The original color was gold.  I purchased the car in black and now its blue (a corvette blue that changes shades).  Yeah, I have to agree that when all washed up and spit shined it is a very sharp color.  I don't have any current pics.  It is still a project in the works.  It is completely assembled now, with the exception of door panels and exhaust.  Oh, and I have new rims to put on it.  Probably gonna be awhile before I get back to it, but hey, I have owned it since 1990.  Its not going anywhere.


----------



## fossil (Sep 15, 2009)

'36 Ford pickup.  All original when I got it.  The Dearborn-type restoration zealots would shoot me for what I've done to the chassis.  Hope I can finish it before I'm too old to drive it.   %-P Rick


----------



## Shipper50 (Sep 15, 2009)

Jags said:
			
		

> 1973 Challenger - This pic was taken awhile back.  The car is currently in a much more "assembled" stance.  Small block, punched out, cam'd, swirl port heads, mallory ignition and ready for exhaust (what little of it I plan on sticking under it. %-P )


My buddy had a 70 or 71 Challenger that had the 440 six pack scoop, but we later found out it had a  426 with duel quads from the factory. What you think that would be worth today? We went 136 in it with me sitting behind him watching the speed.

Shipper


----------



## Jags (Sep 15, 2009)

Shipper50 said:
			
		

> but we later found out it had a  426 with duel quads from the factory. What you think that would be worth today?



An original 426 with dual quads is a "sky is the limit" type car.  If you get a couple of people that get into a bidding war, it could easily get into 6 digits.

As far as speed goes, yeah, the last plane that nailed me when I brought the car home from SoCal. claimed I was doing 138 MPH.  The Bastage! :shut:


----------



## Shipper50 (Sep 15, 2009)

Jags said:
			
		

> Shipper50 said:
> 
> 
> 
> ...


The bad thing is he sold the car around 75 or so and I know he only paid less than $4000 for it new. The other bad thing was we went 136 on a snowy road back when we were really stupid. :roll: 

Shipper


----------



## tutu_sue (Sep 16, 2009)

My hubby's got a 2004 Audi A8L with a 4.2L engine.  She's got 330hp @ 6,500rpm.  What can we say she's a little curb heavy at 4,400 lbs. - 0-60 in 6.3 secs.  14.2 in the 1/4 mile.  We hear 160mph top, but US models are limited to 130mph.  She gets 17mpg city/24mpg highway.  A pleasure to drive.


----------



## stejus (Sep 17, 2009)

My current version of a German muscle car. One car away from the real 3 series muscle car, that being the new 2008 M3. This is my 335i (3.0L Twin turbo) 6sp coupe with 300 hp and 300 lbs torque. It has the giddy-up to get to 60 in 5.2 according to BMW. Motortrend clocked it at 5.1 and C&D;clocked it at 4.9.  I have no idea but it's sure fun to get on it when I can.


----------



## Wet1 (Sep 17, 2009)

Wow, other than the grill, that hardly even looks like a BMW.  I'll bet it's a nice car to drive...


----------



## stejus (Sep 17, 2009)

Wet1 said:
			
		

> Wow, other than the grill, that hardly even looks like a BMW. I'll bet it's a nice car to drive...

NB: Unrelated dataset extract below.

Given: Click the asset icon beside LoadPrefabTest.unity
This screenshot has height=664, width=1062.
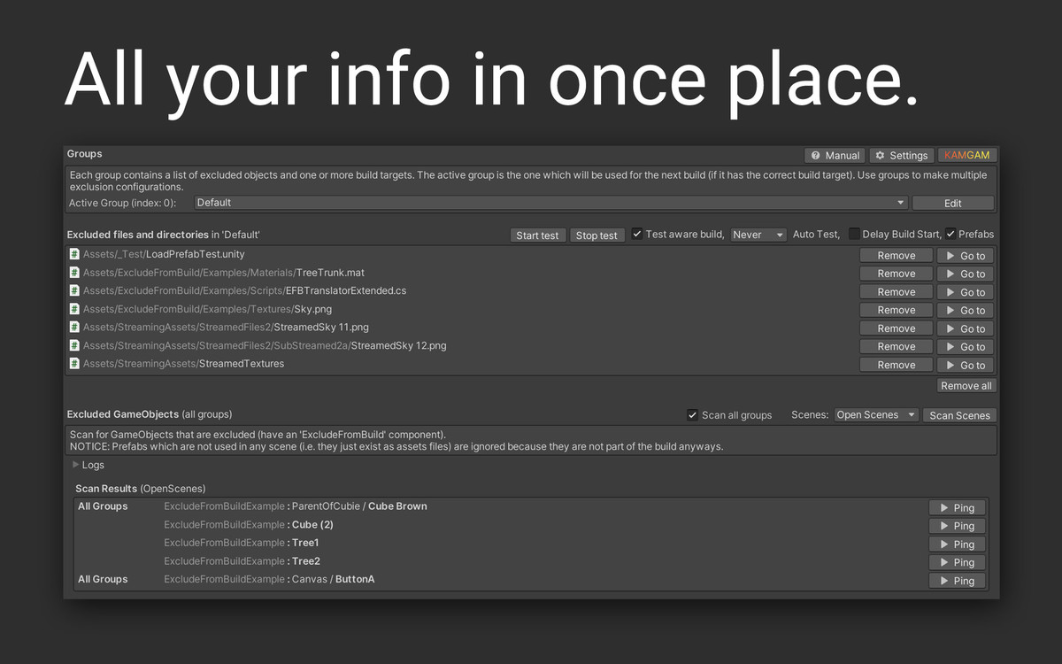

 It sure is but a little hard on the bumps due to the low profile run flat tires. You learn to avoid any surface deviations quickly with this car. BMW got caught up in the hp/torque wars and designed this 335i and realized it was as powerful and fun as the current (at that time) M3. The ride and tranny is much more tame than the older M3. I'm not knocking the old M3, but it was hardly civil enough to be a daily driver. The new M3, hmmm, they combined the best of both worlds. A mode for urban streets and a mode for the track and a V8 under the hood!


----------



## sullystull (Sep 17, 2009)

Salsa soft tail frame modified with a Carbon Fiber "lefty" front fork
carbon fiber bars
carbon fiber cranks
29 inch wheels outfitted with tubeless tires
weighing in at 25 lbs

Does this qualify as a "hot rod"?


----------



## Jags (Sep 17, 2009)

sullystull said:
			
		

> Does this qualify as a "hot rod"?



Not if I'm the power plant. :red:


----------



## Delta-T (Sep 17, 2009)

sullystull said:
			
		

> Salsa soft tail frame modified with a Carbon Fiber "lefty" front fork
> carbon fiber bars
> carbon fiber cranks
> 29 inch wheels outfitted with tubeless tires
> ...



Do you still call it a "fork" even if its only got 1 arm??


----------



## sullystull (Sep 17, 2009)

Delta-T said:
			
		

> sullystull said:
> 
> 
> 
> ...



maybe we should call it a knife instead


----------



## webby3650 (Sep 21, 2009)

This was my hotrod last year, my business and two kids forced sale, I will eventually get over it. 1700cc EFI is a very sweet thing!


----------



## mayhem (Sep 21, 2009)

Took me awhile to find a photo, but this is my project car.  1964 Triumph Spitfire.  Currently I've got it wrapped up and off the ground so it doesn't get any worse than it already is.  I
ve verified that all the mechanicals are there adn work as well as can be without replacing them.  I've even driven it which was a rush...the thing is so small and unbelievably low that I had the living hell scared out of my by a Subaru Justy because I was looking up at the things grill...seriously, the roof is below my waist.


----------



## Mandoo (Sep 23, 2009)

You guys should be ashamed of yourselves I thought this Forum was about being "green" and the support of conserving fossil fuel!


----------



## Mandoo (Sep 23, 2009)

OBT this is what keeps me busy all summer  

Sorry had to!


----------



## fossil (Sep 23, 2009)

Mandoo said:
			
		

> ...this is what keeps me busy all summer...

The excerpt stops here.